Both Neotropical Palm Swifts and Lesser Swallow-tailed Swifts took a preponderance (>50%) of Diptera in the samples collected. There are no detailed data on flight characteristics of most insects, but it has been suggested (Hespenheide 1975) that flies are more agile fliers than representatives of other Orders with the possible exception of some hymenopterans. There is some support for the suggestion that deeply forked tails in these two swifts are adaptations for pursuit of agile prey. Further support can be found by examining the prey types taken by three other Venezuelan swifts which have square or only slightly forked tails. Diptera comprised only 27-35% of their diets while Hymenoptera, particularly slower flying winged ants, made up 28-51% of their diets (C. T. Collins, unpubl, data).
The food of the Lesser Swallow-tailed Swift in Costa Rica included flying ants, termites, small beetles, bugs, flies, and wasps (Stiles and Skutch 1989); in Brazil "small ants and termites comprised about 90% of the diet" of both species (Sick 1993:313). Winged ants and termites were rare or absent from the prey identified in our study (Table 1) but expectedly would occur in their diets at times when these swarming insects are temporarily abundant.

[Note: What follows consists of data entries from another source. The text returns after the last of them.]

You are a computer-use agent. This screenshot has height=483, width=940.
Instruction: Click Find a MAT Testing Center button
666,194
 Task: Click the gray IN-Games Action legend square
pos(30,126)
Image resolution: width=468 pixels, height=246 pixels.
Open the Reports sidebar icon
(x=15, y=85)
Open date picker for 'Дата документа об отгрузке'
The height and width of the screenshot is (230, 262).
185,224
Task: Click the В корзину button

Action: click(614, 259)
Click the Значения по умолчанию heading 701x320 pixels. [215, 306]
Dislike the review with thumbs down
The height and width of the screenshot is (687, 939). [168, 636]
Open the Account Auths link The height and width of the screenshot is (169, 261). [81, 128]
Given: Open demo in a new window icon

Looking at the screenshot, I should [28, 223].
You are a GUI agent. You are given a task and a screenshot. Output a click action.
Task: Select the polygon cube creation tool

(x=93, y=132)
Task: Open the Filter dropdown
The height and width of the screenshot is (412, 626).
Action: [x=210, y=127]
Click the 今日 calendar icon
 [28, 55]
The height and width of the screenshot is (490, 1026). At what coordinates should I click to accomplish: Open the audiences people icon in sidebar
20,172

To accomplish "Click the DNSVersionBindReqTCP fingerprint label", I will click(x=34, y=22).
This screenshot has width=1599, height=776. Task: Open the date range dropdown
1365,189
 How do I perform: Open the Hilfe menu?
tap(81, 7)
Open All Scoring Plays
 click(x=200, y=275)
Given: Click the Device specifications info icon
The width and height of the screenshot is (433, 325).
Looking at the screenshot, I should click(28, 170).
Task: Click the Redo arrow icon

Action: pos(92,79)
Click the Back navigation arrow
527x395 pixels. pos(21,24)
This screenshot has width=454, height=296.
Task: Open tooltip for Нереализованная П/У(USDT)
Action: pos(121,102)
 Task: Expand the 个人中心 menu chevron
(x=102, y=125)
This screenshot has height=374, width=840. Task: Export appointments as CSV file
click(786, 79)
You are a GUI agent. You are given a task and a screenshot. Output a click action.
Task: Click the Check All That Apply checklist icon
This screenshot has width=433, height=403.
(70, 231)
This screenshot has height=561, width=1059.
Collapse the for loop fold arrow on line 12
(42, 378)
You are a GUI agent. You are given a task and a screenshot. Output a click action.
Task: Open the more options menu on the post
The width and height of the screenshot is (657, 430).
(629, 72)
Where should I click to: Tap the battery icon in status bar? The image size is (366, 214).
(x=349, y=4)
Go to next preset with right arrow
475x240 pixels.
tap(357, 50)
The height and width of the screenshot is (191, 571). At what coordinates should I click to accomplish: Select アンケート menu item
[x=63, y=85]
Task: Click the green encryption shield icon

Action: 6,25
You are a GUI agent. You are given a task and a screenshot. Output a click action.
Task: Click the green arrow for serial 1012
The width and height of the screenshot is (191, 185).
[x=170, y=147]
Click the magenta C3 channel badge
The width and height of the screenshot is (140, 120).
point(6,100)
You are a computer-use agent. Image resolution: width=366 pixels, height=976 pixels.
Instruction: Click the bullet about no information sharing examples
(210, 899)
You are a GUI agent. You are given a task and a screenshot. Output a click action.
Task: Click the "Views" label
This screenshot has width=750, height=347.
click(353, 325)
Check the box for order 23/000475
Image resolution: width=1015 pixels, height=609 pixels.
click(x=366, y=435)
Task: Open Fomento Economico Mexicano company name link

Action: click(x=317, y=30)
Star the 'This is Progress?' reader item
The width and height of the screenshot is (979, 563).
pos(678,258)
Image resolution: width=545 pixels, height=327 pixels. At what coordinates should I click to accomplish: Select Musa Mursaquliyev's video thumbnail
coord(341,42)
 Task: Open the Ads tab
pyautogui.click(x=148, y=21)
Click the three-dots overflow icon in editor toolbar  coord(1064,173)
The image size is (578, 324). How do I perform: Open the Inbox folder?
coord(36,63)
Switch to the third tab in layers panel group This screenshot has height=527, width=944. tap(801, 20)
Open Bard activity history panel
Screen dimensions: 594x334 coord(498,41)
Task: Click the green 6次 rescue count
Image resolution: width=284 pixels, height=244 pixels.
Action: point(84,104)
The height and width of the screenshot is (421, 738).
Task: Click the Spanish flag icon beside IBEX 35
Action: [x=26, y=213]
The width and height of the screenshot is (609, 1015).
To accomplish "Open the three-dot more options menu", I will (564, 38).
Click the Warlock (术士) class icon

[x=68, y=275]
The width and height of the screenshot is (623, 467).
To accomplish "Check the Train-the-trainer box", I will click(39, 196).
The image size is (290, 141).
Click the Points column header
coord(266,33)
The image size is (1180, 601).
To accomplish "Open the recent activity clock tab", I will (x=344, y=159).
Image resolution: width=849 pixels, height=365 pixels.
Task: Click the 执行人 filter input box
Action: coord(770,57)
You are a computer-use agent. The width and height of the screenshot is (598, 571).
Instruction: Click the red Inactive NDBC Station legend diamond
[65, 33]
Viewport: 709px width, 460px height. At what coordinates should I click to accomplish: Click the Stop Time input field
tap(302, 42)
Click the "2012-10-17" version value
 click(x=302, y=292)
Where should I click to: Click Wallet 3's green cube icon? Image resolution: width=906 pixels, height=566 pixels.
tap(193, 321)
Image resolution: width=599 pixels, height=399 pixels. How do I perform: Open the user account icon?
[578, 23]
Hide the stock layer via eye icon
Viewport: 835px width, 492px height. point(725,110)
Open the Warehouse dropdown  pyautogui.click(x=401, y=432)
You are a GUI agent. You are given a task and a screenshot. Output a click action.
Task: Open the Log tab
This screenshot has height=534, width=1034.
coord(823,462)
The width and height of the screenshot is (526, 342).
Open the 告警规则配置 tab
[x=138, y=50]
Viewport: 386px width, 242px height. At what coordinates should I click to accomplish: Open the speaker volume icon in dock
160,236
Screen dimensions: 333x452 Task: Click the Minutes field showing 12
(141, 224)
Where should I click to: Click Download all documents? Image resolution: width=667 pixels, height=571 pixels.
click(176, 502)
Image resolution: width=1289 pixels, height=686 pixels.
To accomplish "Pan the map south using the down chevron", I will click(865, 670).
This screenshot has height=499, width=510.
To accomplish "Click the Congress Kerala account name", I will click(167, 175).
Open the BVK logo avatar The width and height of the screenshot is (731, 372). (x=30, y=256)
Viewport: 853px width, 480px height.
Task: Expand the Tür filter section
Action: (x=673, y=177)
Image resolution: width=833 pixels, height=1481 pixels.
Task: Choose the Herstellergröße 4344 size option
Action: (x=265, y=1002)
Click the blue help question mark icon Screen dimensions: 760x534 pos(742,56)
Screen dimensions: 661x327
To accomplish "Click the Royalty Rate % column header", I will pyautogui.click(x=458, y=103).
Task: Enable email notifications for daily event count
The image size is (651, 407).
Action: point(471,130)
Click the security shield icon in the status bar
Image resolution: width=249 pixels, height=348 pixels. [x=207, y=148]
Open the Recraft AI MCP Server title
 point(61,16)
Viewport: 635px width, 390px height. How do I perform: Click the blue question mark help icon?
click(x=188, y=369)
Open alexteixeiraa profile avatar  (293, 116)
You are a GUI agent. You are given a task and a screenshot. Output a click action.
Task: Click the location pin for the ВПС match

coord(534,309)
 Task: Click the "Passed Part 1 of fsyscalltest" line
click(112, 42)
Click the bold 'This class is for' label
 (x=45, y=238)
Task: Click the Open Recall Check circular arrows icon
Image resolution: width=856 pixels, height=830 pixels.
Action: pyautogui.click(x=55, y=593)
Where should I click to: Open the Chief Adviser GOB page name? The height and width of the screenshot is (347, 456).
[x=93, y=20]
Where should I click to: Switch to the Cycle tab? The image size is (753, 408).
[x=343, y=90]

Diptera made up 43% of the prey items of the White-rumped Swiftlet (Aerodramus spodiopygius) in Fiji (Tarburton 1986b), 24% of the prey of this species in Queensland, Australia (Tarburton 1993), and 25.8% of the prey of the Glossy Swiftlet (Collocalia esculenta) in Malaysia (Hails and Amirrudin 1981). Diptera were more commonly taken in open areas than in forested areas in Fiji, and taken more frequently than their representation in aerial insect samplings (Tarburton 1986b). Diptera averaged 22.1% (range = 5.0-57.2%) of the prey of seven larger swifts in Europe and Africa (Cucco et al. 1993; Collins et al. 2009, 2010; Garcia-del-Rey et al. 2010). Only the Common Swift (Apus apus) had an occurrence above 50% of the prey items and then in only one of three separate prey collections (Lack and Owen 1955; C. T. Collins, unpubl, data).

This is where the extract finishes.